= Stored entries =
┏━━
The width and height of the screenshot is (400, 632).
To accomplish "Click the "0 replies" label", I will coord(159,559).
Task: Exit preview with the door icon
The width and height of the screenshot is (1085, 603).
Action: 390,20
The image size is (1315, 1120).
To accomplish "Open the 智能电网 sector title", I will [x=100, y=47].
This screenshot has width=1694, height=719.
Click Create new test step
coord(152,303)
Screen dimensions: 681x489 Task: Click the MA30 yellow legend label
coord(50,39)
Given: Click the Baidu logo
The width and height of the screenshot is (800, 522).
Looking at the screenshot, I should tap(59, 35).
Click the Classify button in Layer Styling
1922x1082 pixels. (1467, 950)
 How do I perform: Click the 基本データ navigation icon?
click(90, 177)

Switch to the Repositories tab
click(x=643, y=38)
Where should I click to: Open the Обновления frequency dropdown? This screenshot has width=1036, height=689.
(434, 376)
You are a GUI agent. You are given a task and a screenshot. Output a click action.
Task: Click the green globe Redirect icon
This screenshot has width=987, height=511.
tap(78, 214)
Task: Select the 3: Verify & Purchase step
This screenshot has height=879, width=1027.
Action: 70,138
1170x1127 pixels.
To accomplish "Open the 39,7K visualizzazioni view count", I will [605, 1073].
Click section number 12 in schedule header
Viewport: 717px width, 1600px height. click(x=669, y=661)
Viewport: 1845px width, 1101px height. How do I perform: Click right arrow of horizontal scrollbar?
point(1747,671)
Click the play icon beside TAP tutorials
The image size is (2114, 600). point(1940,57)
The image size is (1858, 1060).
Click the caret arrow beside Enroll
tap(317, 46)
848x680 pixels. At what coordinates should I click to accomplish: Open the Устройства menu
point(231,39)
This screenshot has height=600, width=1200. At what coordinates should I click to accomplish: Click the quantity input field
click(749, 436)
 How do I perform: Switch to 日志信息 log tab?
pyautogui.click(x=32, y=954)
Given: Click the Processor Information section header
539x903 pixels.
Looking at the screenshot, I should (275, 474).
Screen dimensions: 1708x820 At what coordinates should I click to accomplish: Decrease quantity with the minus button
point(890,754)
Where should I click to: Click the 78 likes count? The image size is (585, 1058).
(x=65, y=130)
┗━━
= REQUIREMENT =
Only the span from the line with "539x903 pixels." through the final line of the records goes in the output, each line unchanged.

= ANSWER SECTION =
539x903 pixels.
Looking at the screenshot, I should (275, 474).
Screen dimensions: 1708x820 At what coordinates should I click to accomplish: Decrease quantity with the minus button
point(890,754)
Where should I click to: Click the 78 likes count? The image size is (585, 1058).
(x=65, y=130)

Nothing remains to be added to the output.